The agency’s idea was Wetherspoon Unlocked, an app that distributed offers and vouchers, and alerted people when near a participating pub.

“Wetherspoon is one of the biggest chains that operates pubs under the same brand, and it’s also a brand that resonates with students because of the value proposition,” says Fearn. “The app is a way of delivering mobile vouchers – and so closing the loop in venue choice. The offers weren’t just spirits based, but also included beer and food, because we recognise students have a repertoire of drinks, and a spirits-only approach could have damaged uptake of the app.”

Wetherspoon Unlocked launched for Freshers’ Week last autumn and, according to Fearn, has had between 15,000 and 16,000 users so far.

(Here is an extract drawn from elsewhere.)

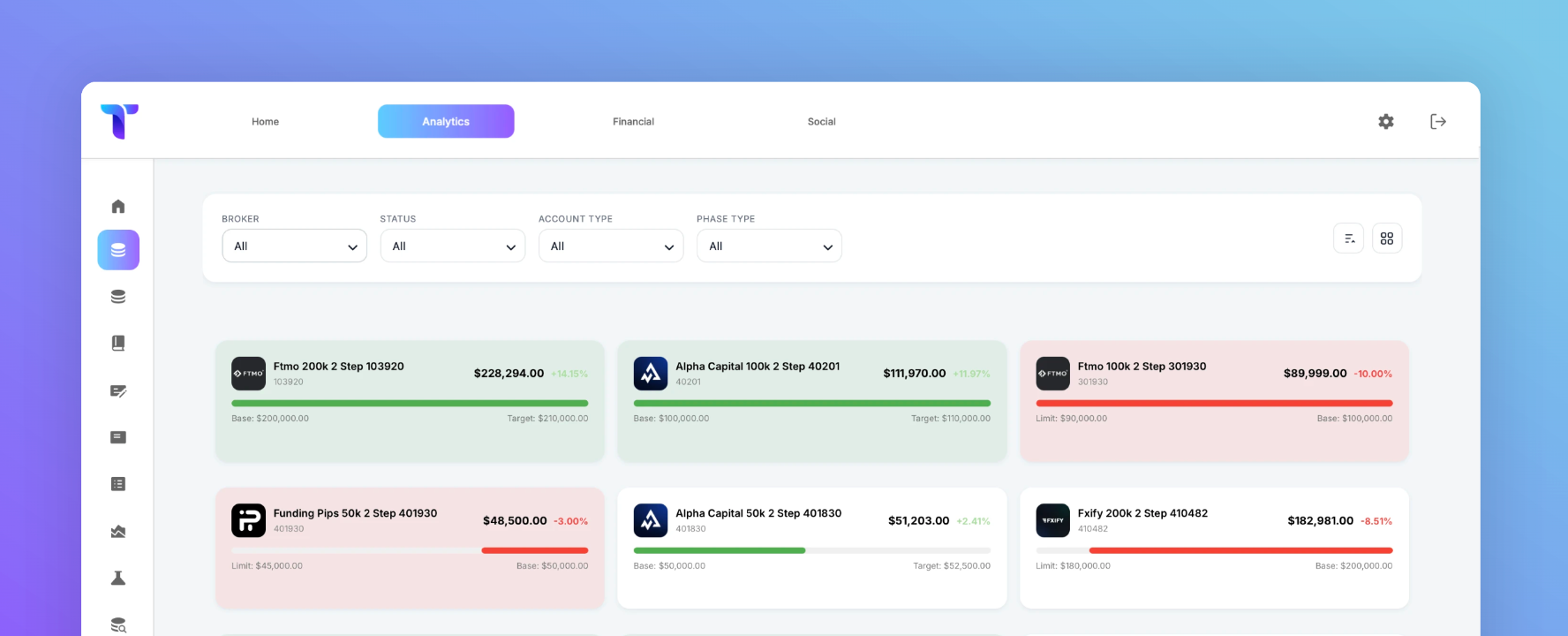Viewport: 1568px width, 636px height.
Task: Switch to the Social tab
Action: point(821,122)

“Our assumption that all students are mobile-savvy wasn’t strictly true,” says Fearn. “We had ‘Campus Media’ people explaining how the app works face-to-face, then pointing students in the direction of the nearest Wetherspoons, or in some cases walking them there.”

Once in the pub, there were posters that showed three symbols, for offers on food, beer and spirits. Scanning the poster with your phone revealed that week’s offers and gave you the option to download a voucher.

“We wanted to give the feel of a secret society of students who were in on the promotion,” says Fearn.

The other element Bacardi and Wetherspoon wanted was a way of keeping students engaged with the app. This was Superanywheres, an augmented-reality implementation that allows students to tag video and images of their night out to objects in the pub. Their friends can then scan the object to see the content.

“It’s a way of making vouchers relevant at a specific point in time,” says Fearn. “But the real benefit for us is that it drives our share of spirit sales and our share of sales in venues.”

Ronan Shields

NMA explains: Location-based marketing

Ronan Shields

At last year’s Mobile World Congress, Sir Martin Sorrell identified location-based marketing as the “holy grail”. However, almost 18 months on, the industry is still cautious about spending more than test budgets on such activity. This inertia has been fuelled by a generic fear around public perceptions of targeting.

There has been a lack of leadership on the issue but the IAB is hiring its first mobile regulation specialist, who will establish suitable guidelines. Once brands are assured they can target consumers based on their location, within a legal framework, the brakes should gradually be lifted.